H.J. – Não consigo explicar. Sei que as palavras gostam umas das outras pelo sentido e pelo sentir. O poema acaba sempre interrogando-se pela necessidade da palavra a mais ou a menos, mas no processo criativo é o exacto que procuro. Existem aquelas palavras que nos surgem e não sabemos exactamente o seu significado, mas elas caiem no meu poema. O dicionário é um instrumento de trabalho, onde procuro o significado daquelas palavras, mas a sua essência foi já adquirida pelo poema. Não sei como isso acontece, mas por estranho que pareça era aquela palavra que o poema exigia.

A.V.P. – Como sentiu a primeira participação no Correntes d’Escritas?

H.J. – Gostei muito, conheci autores que li há muito tempo e admirava-os. Não imaginei que um dia os fosse encontrar num lugar onde me chamaram. Apesar de eu ser nova por aqui, mesmo em idade, eles não me trataram com distância. Há aqui muita partilha e a Póvoa de Varzim é também uma cidade bonita e acolhedora. A praia, a marginal, as ruas. Há imagens na cidade que me lembram Maputo. De certa forma me senti em casa. No dia que participei na mesa ‘o que vestem as palavras’ fiquei muito nervosa e nem consegui almoçar. Deixei-me ficar no quarto a meditar. Depois, quando cheguei ao Cine-Teatro Garrett e a sala estava cheia, curiosamente fiquei calma e li o meu texto, que preparei em Maputo, duas semanas antes, para um público leitor e interessado.

A.V.P. – Em Moçambique há uma certa crioulização da palavra?

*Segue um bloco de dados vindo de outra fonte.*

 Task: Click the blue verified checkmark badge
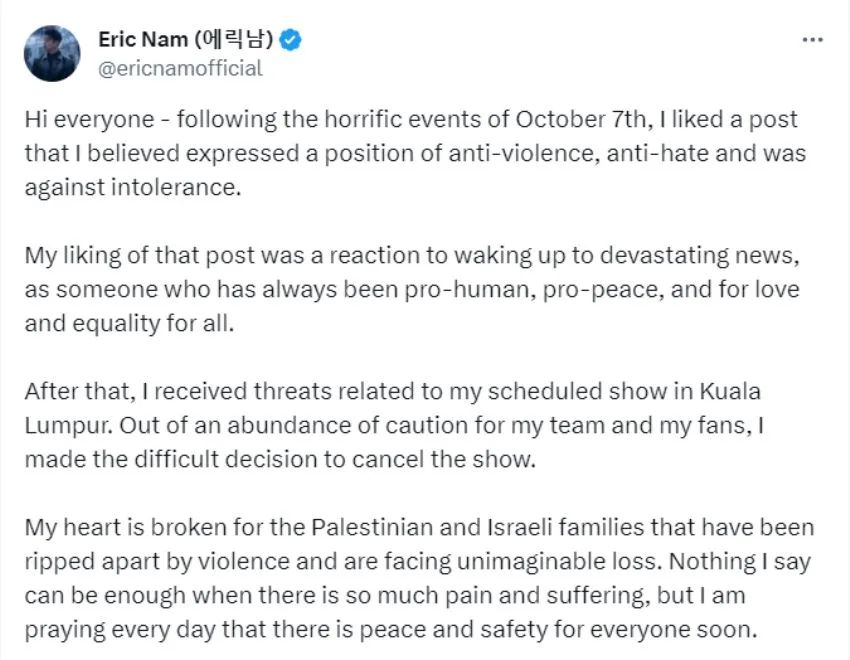[x=291, y=40]
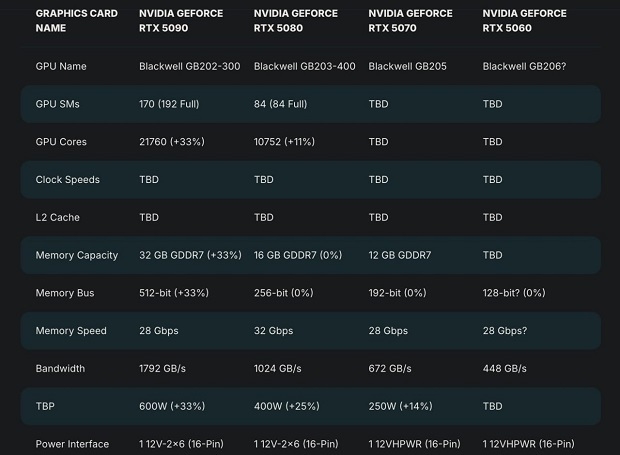Viewport: 620px width, 455px height.
Task: Select the NVIDIA GeForce RTX 5060 column header
Action: click(x=524, y=21)
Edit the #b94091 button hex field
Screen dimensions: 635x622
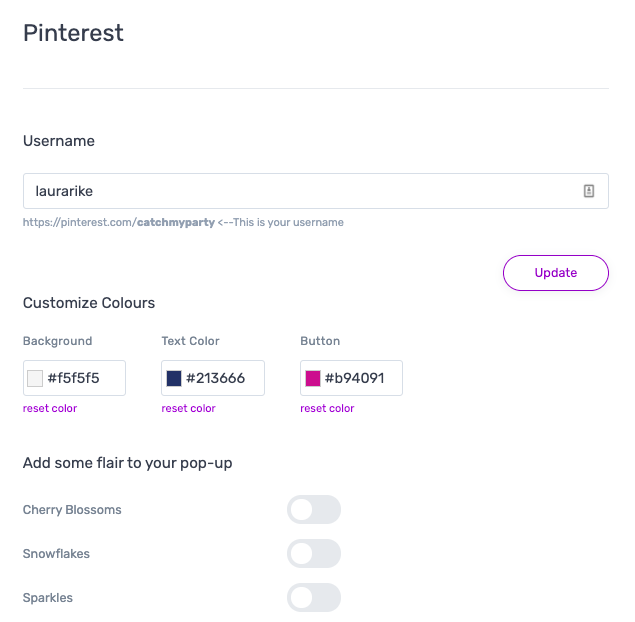352,378
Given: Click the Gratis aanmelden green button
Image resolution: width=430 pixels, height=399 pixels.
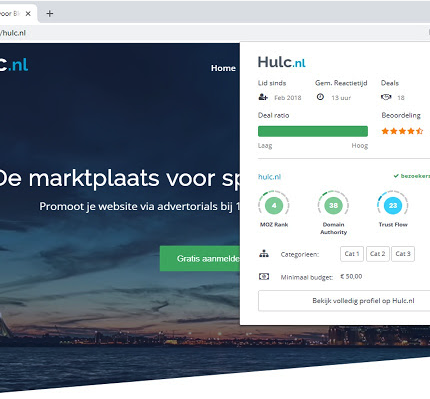Looking at the screenshot, I should coord(200,258).
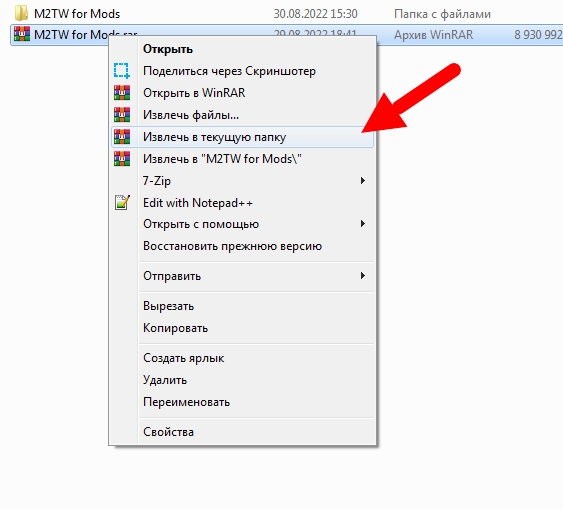Choose Удалить from the menu

(x=165, y=380)
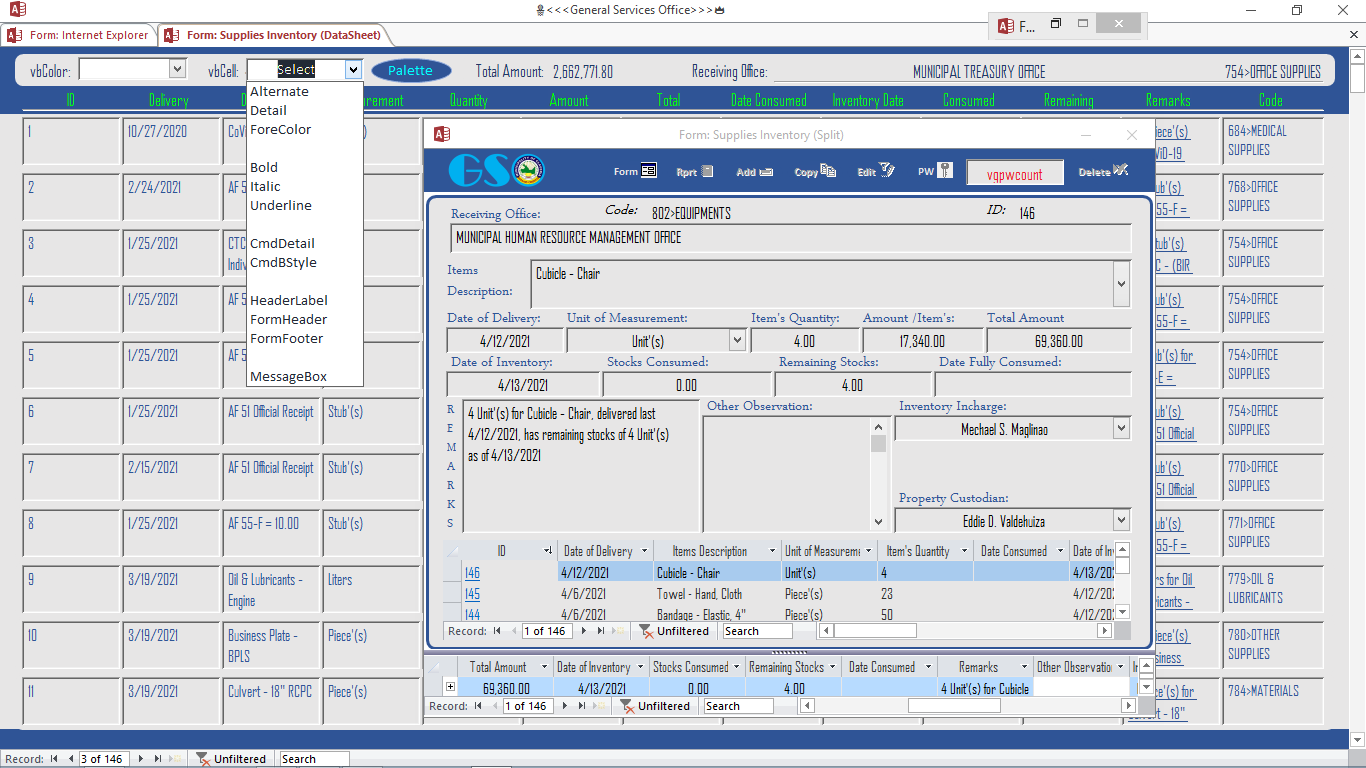Click the Add record icon
Image resolution: width=1366 pixels, height=768 pixels.
(x=766, y=172)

H.J. – Há uma dialética de cruzamento de palavras que criam uma língua ou passam de uma para a outra. Depois, quem escreve também cria palavras novas, como o Mia Couto. A principal ferramenta na literatura é a linguagem, sem ela não promovemos a escrita. A simplicidade pode chegar à literatura mas sem banalidades. A construção de um poema ou de um texto precisa de uma literalidade capaz de transformar um olhar, um dado adquirido. Ou seja, somos todos interessantes quando estamos dentro de uma linguagem, mas fora dela somos qualquer coisa que passa por aí.

A.V.P. – Hoje, o livro em Moçambique é uma realidade mais procurada?

H.J. – Na cidade de Maputo há muitos alfarrabistas onde podemos sempre encontrar livros mais baratos e outros que não existem nas livrarias. Encontramos livros, os clássicos que transformam o leitor. Depois, temos também a internet que nos permite encontrar outras leituras e autores, que de outra forma não teríamos oportunidade. Eu baixo muitos livros pela internet, que estão disponíveis por acidente ou não. Entre os defeitos tem esta virtude de nos aproximar dos livros.